Dover had no words, she merely dove into battle without caution or care.
When her ammunition was spent, Dover tossed the weapons away. She pulled the hunting knife she preferred from the holster at her belt, holding it across her forearm with the precision of a professional. The lanky creature joined another of his stature, but the others were smaller.
Embry came in behind the angelic creatures, looking battered and exhausted, but still fighting.
Dover flipped her slender body around one of the angels, digging her blade into another as it made a grab for Roy. The edge slid through flesh as though it were nothing more than wet paper. As wispy and flimsy as the creatures appeared, they were immensely strong. Dover swore under her breath as one of them tossed her toward the wall.
She left a dent in the drywall with her back. Lacking breath did not slow her. The Guardian leaped back to her feet in the space between heartbeats, blade flashing as Roy tore flesh and Embry battled with Earth magic.
She focused on protecting Roy with her body and so, her attention was divided when she heard Embry cry out. The Guardian turned, exposing her back and giving one of the smaller creatures the opening it was looking for.
Dover’s scream caught in her throat when claws dug into her rib cage. The swipe of nail sliced her from under the right breast through to her back. Skin and tissue dragged across bone, caught on the talon’s edge. Immediately, coppery blood pooled at the back of her throat. She stopped fighting, the knife dropping from her hand with a muted thudding to the carpet.
Someone yelled her name, but the voice was so far away. Dover fell to her knees, staring at her bloodied hand holding the shredded flesh of her ribcage. Roy stood across from her, staring with wide eyes as Lupe screamed. Dover swallowed the blood caught in her throat as he thrust his hands out, losing his concentration on the creatures before them.
Pain amplified a moment later, torn flesh screaming with objection. Dover stared curiously as the battle raged around them. Embry’s chanting was still on the air, even as he continued the fight alone. Dover’s skin gave another pained objection, the flesh pulling together and she understood.
Roy was healing her.
She knew, though, that the attempt would be futile. Her wound was mortal.
To her horror, one of the angelic creatures sidled up beside Roy, who appeared too concerned with healing his Guardian to notice. Dover tried to call out a warning, succeeding in only spraying crimson blood over her lips.
Roy did not scream when the creature’s claws slid into his back, piercing his heart until the tip erupted from his chest. Panic crossed his features, but the light in his eyes faded almost instantly. The dual heartbeat she could always tap into, the joining of hers with her Charge slowed to a staccato beat. Then, with little warning, Dover felt her own heart shatter as the connection she carried with her Charge severed forever. Her beloved Roy fell to the floor silently, leaving his wife to throw herself over his body.
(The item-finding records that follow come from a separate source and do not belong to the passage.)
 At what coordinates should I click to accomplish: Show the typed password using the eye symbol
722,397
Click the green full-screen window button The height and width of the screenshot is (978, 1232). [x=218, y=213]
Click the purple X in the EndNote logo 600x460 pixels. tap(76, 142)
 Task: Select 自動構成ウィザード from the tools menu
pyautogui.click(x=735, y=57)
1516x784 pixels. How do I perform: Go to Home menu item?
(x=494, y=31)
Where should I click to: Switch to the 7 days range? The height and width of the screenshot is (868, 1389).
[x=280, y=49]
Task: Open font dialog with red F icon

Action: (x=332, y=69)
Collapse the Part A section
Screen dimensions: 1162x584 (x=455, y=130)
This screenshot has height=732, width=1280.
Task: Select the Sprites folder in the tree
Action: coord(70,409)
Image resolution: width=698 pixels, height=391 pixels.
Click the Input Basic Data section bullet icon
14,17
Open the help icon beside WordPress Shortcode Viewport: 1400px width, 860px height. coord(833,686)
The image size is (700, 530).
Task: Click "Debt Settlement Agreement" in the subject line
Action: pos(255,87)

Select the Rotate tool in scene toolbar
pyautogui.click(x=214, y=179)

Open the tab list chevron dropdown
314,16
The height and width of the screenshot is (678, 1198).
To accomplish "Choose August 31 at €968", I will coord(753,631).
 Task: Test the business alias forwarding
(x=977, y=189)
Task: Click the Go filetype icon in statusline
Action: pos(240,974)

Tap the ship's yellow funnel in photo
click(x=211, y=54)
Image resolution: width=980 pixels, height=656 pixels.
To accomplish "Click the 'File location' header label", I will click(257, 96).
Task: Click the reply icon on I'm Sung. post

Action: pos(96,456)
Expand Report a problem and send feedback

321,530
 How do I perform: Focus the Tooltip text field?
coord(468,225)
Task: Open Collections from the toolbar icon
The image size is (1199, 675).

Dover continued to bleed, falling onto her front with her eyes locked onto the corpse of someone she loved fiercely. The room stilled as her world came undone.
Dover could not even vocalize her pain.
She blinked heavy eyelids, choking on tears and blood as her body tried to die while her soul mourned. Her mind reached out, desperately, to the hive of the Host, screaming her loss into the joined souls she always found there.
Another swell of pain overtook her and Dover lost herself to darkness.